Sunday, August 30, 2009

culinary stream of consciousness

It started pretty innocently: ever since I moved to the west coast, 3 summers' worth of time, I've been awed by the fact that I can actually get Real.Cherries and Real.Figs and Real.Huckleberries.  Sure, I'm happy about other things, too, but I got over my Salmon.Euphoria pretty quickly, and the catch in my throat when I round a bend and get a glimpse of Mt.

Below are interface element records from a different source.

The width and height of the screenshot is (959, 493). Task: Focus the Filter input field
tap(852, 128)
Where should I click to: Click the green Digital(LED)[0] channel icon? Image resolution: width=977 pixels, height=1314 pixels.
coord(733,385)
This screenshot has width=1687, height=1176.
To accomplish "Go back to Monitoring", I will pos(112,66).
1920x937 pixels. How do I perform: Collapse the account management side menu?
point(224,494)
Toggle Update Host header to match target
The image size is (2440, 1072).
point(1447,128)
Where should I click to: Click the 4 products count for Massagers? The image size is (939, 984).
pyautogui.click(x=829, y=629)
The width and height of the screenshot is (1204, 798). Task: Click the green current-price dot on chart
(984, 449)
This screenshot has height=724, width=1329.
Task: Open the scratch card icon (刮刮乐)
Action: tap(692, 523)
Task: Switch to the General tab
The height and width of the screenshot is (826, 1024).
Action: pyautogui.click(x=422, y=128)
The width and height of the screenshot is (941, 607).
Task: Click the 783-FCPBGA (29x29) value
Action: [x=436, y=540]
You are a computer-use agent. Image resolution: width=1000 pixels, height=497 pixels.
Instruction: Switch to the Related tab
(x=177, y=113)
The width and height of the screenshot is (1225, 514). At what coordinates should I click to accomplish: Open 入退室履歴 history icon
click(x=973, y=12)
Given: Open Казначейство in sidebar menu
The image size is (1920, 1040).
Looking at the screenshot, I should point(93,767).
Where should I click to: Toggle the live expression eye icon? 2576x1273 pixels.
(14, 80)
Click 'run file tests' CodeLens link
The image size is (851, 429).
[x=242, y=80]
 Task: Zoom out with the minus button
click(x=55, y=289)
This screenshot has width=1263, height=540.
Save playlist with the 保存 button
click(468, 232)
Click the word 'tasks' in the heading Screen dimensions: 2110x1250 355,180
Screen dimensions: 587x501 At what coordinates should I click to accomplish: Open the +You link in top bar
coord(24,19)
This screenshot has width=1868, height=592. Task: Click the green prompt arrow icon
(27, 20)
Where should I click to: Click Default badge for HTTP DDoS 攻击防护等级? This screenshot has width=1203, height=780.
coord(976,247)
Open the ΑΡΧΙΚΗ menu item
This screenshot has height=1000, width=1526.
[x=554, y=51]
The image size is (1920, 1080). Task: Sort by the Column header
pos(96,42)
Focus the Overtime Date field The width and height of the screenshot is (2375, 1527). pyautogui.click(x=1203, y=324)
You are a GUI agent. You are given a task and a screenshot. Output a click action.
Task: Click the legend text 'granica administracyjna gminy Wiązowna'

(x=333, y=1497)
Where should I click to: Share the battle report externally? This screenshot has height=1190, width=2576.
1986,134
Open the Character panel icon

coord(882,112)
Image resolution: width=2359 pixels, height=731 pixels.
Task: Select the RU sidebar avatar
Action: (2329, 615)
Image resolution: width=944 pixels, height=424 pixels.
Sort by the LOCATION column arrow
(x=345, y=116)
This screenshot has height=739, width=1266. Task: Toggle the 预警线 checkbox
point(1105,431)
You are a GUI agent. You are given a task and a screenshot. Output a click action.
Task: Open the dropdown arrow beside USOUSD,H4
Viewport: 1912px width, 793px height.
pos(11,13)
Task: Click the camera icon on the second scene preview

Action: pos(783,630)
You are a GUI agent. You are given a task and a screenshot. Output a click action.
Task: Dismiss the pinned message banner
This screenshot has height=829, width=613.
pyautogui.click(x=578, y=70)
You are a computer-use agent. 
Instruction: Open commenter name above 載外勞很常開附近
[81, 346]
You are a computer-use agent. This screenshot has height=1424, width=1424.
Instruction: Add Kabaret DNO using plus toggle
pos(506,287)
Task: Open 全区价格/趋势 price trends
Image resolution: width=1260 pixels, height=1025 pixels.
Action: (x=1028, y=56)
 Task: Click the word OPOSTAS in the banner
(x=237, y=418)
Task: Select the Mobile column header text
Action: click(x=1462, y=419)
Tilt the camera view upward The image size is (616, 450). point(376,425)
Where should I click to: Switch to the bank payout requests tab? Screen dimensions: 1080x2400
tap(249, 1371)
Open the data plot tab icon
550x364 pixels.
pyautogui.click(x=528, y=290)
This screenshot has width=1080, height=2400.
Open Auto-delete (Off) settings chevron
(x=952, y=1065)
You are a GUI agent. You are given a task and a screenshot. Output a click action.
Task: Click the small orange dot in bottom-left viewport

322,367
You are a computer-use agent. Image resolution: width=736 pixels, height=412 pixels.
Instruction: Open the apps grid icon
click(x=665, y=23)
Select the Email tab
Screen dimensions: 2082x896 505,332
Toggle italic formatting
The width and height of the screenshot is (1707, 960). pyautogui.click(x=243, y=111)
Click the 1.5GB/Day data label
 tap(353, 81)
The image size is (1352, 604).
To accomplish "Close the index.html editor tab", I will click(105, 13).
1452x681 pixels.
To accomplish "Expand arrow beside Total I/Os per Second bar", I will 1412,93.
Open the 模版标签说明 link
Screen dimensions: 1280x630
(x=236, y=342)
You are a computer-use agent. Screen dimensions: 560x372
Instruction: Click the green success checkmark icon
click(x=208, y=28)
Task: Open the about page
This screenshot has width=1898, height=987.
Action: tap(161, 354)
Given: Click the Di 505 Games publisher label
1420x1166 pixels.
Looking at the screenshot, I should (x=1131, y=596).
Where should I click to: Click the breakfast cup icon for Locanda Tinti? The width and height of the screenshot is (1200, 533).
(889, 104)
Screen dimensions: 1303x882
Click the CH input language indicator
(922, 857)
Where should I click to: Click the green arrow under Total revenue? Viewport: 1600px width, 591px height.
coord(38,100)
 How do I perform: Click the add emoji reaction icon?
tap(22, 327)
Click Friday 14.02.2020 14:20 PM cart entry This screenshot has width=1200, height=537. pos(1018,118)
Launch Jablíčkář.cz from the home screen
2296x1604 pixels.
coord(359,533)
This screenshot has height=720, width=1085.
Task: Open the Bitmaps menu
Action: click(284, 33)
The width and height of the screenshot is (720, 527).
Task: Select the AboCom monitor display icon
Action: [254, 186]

Rainier is no longer accompanied by an audible gasp.

But the fruit?  Still inspires actual hand-clapping.  My latest thing is working up glazes for figs, running them under the broiler and then scraping the fruity, bubbly, steaming goo off onto a scoop of hard-frozen vanilla ice cream and then RUNNING to the couch to enjoy it mid-melt.  If I trip, it's no good--pre-melt and post-melt are not the same experience, and plus, there's the mess on the carpet.

Last night I made some with orange juice and balsamic vinegar, and the flavor took me instantly to a childhood place: 711 E. 17th St. in Little Rock, AR, sitting on a counter stool at a bar with a yellow top and a boomerang pattern, watching my great-grandmother, Nanny, making Lane Cake.

I actually hated it.  My little girl palate wasn't down with vinegar in a cake frosting, and Black Walnuts had some sort of acrid thing going on that alarmed me.  And raisins?  Meh.  Too "lunchbox" to be on a cake.  But somehow the taste memory lingered--like a happy virus lying dormant--and it came alive last night, transformed into something that made sense.

Turns out, though, that Nanny's recipe wasn't at all traditional.  I've been poking around on the internet, and hers didn't have candied cherries or coconut or icing, per se.  It was a vanilla-y, butter-y cake (well, oleo-y), and it had a cooked filling that featured vinegar, Black and English walnuts, pecans, and raisins that oozed out from between the layers and down the sides.

So what to do?  I'm thinking of taking my fig/balsamic/orange thing and some of the other components of Nanny's cake and see if I can't come up with a hybrid.   She was a great experimenter, so I feel certain she would approve.

First challenge: I'm not in the Ozarks.  Where do I get Black Walnuts?

 

2 comments:

Unknown said...

It's been three summers already?! Sheesh.

Jenifer said...

Three. Count 'em. Hard to believe, eh?